__THE PROBLEM__. Output the lines of the entries below beginning at the one with "This screenshot has width=1855, height=1147." and ending with the last, exactly as written and without pictures.

Stored data entries
****
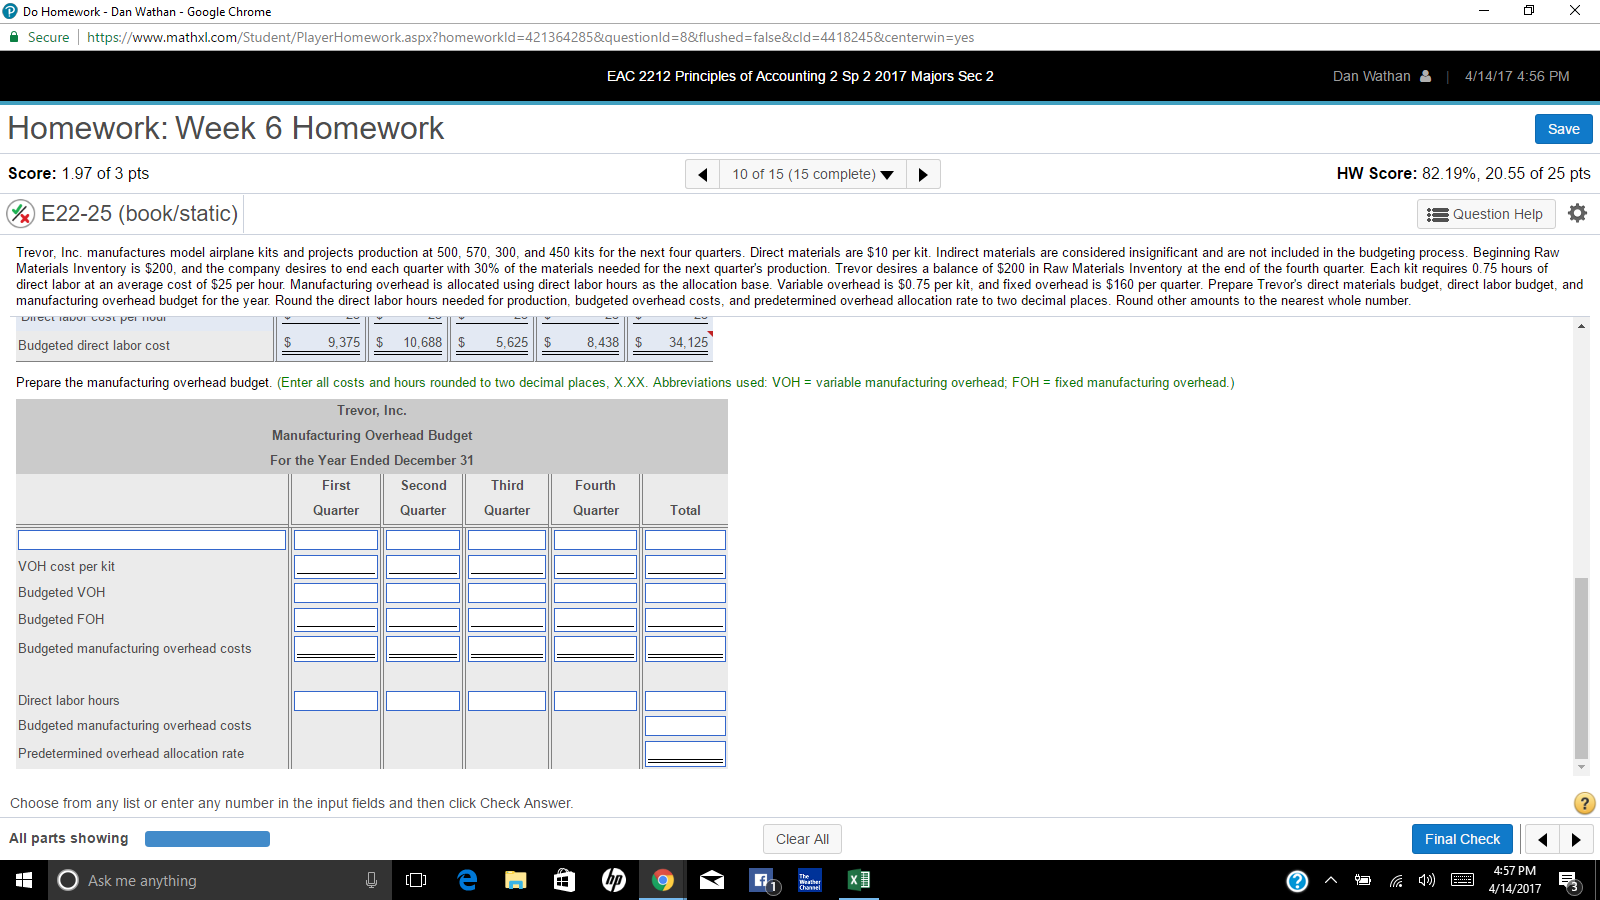This screenshot has width=1600, height=900.
Task: Click the VOH cost per kit First Quarter field
Action: (x=335, y=565)
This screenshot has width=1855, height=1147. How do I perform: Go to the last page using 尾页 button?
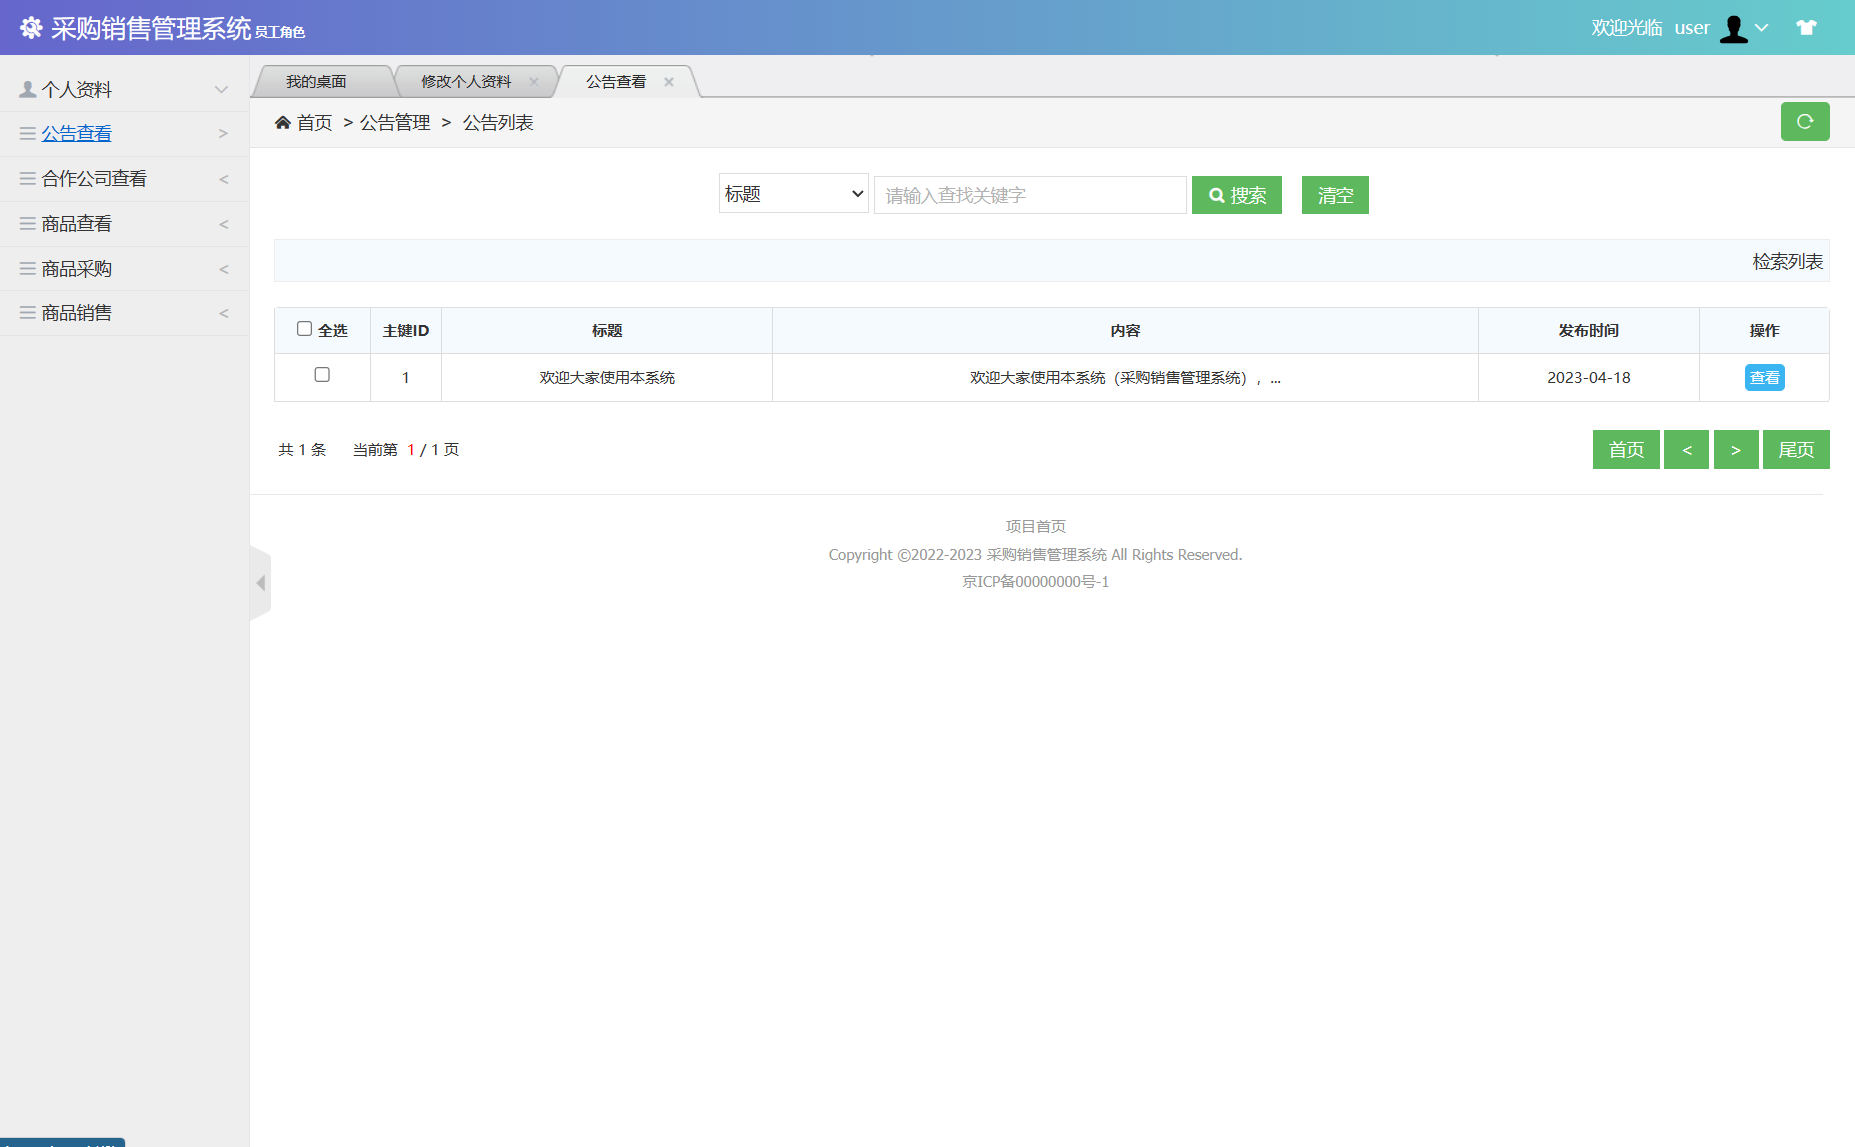1796,449
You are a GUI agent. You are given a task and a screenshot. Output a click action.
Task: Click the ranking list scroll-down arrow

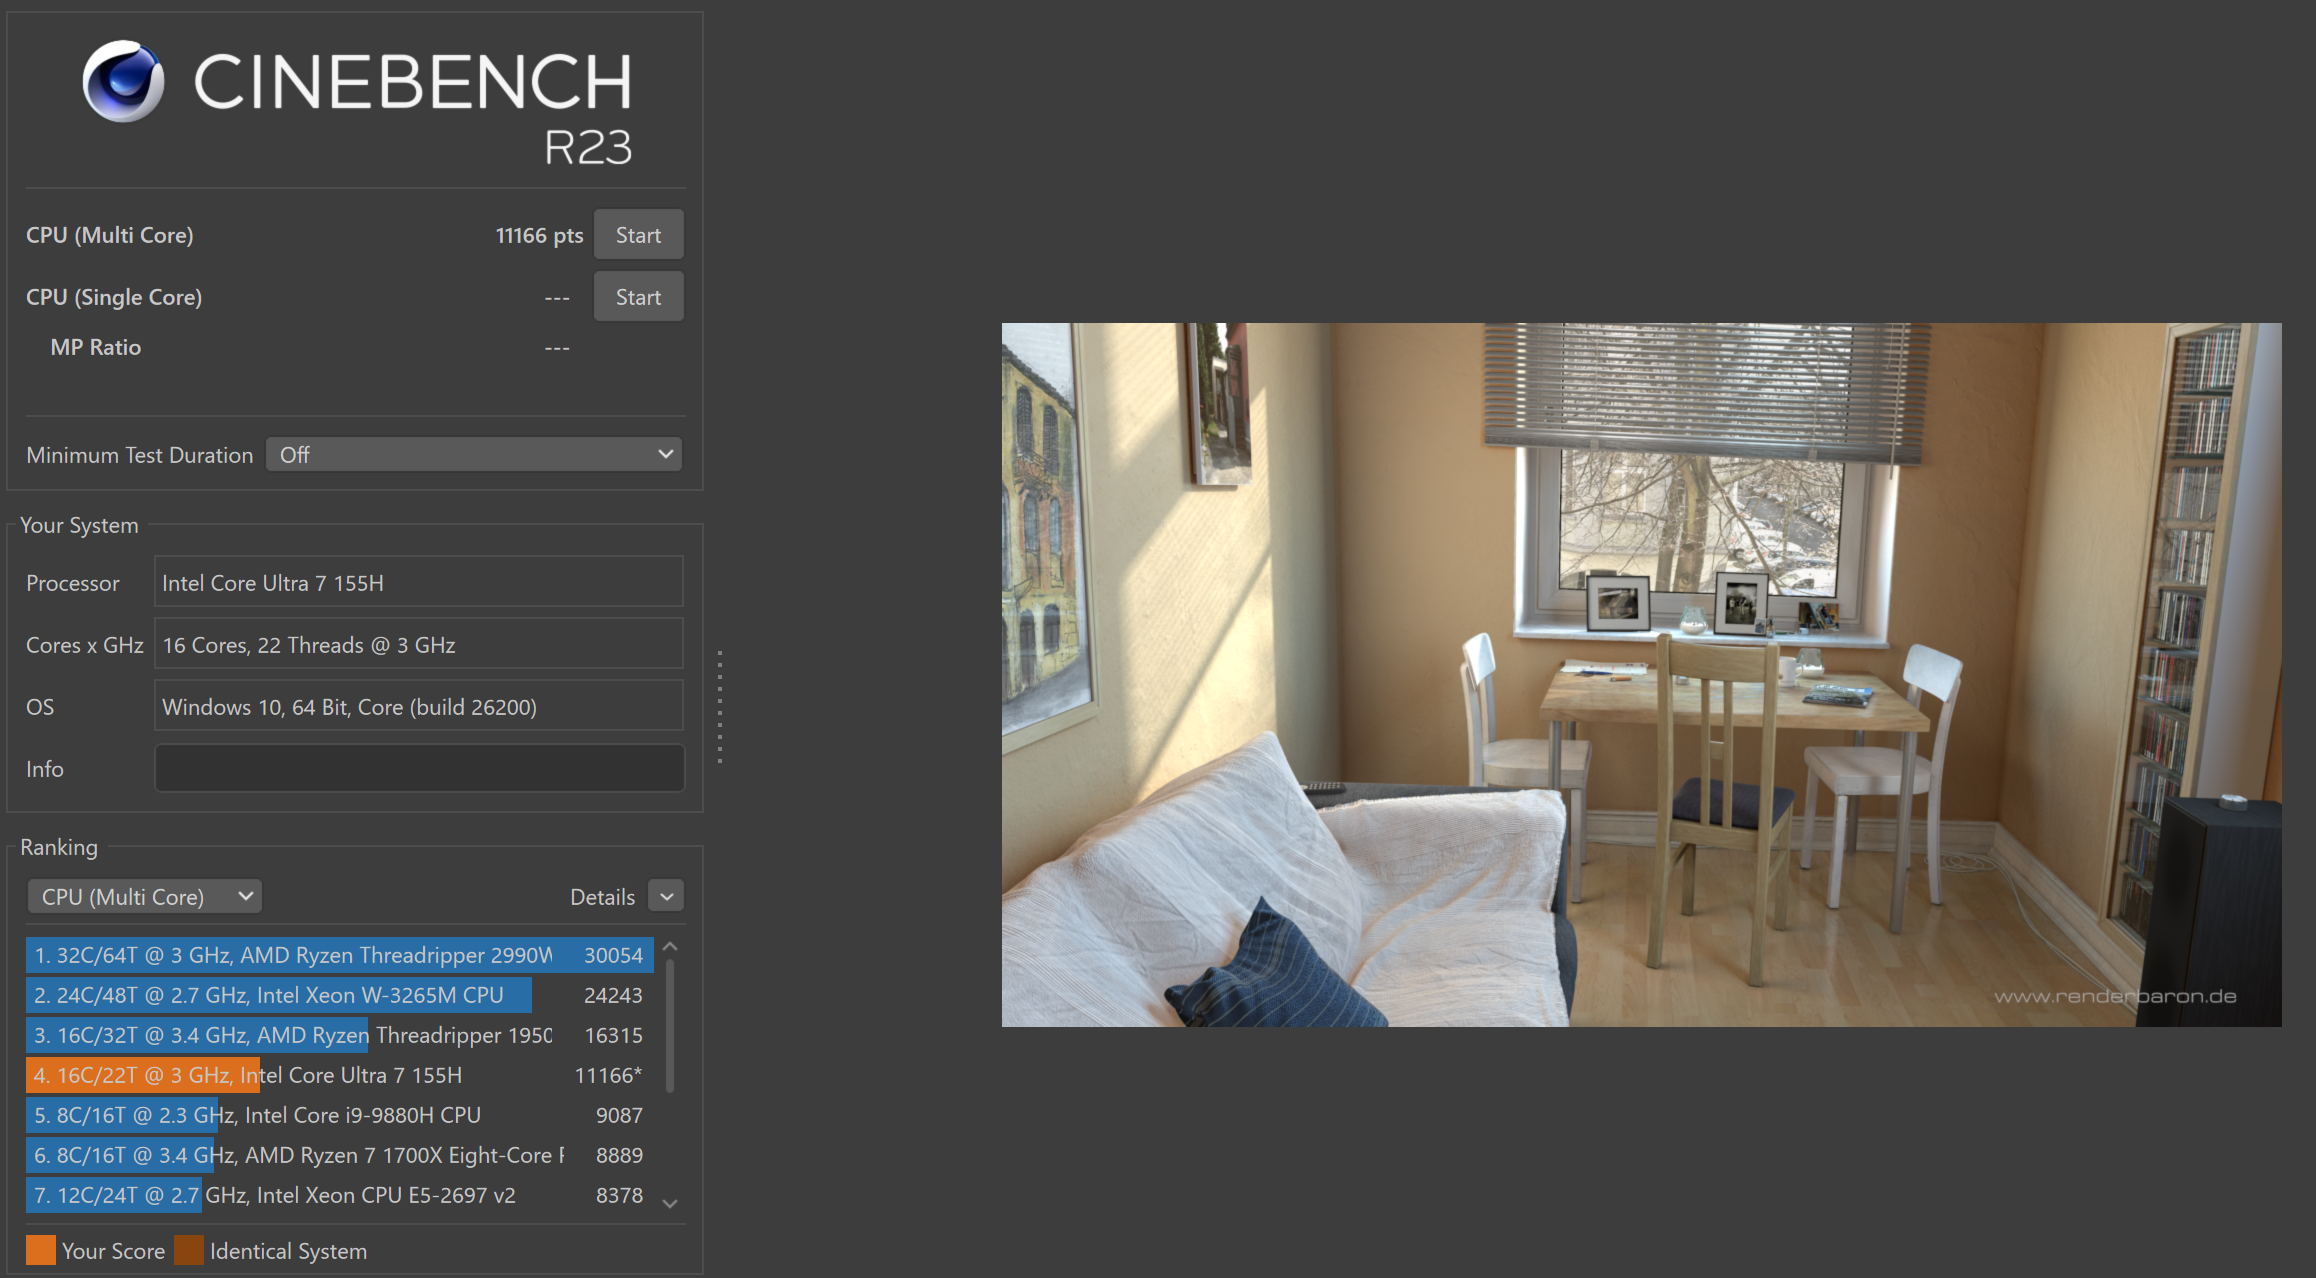670,1204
****
__RESULT OF THIS TASK__.
This screenshot has width=1855, height=1147. How do I perform: Go to the last page using 尾页 button?
1796,449
You are a GUI agent. You are given a task and a screenshot. Output a click action.
Task: Click the ranking list scroll-down arrow

670,1204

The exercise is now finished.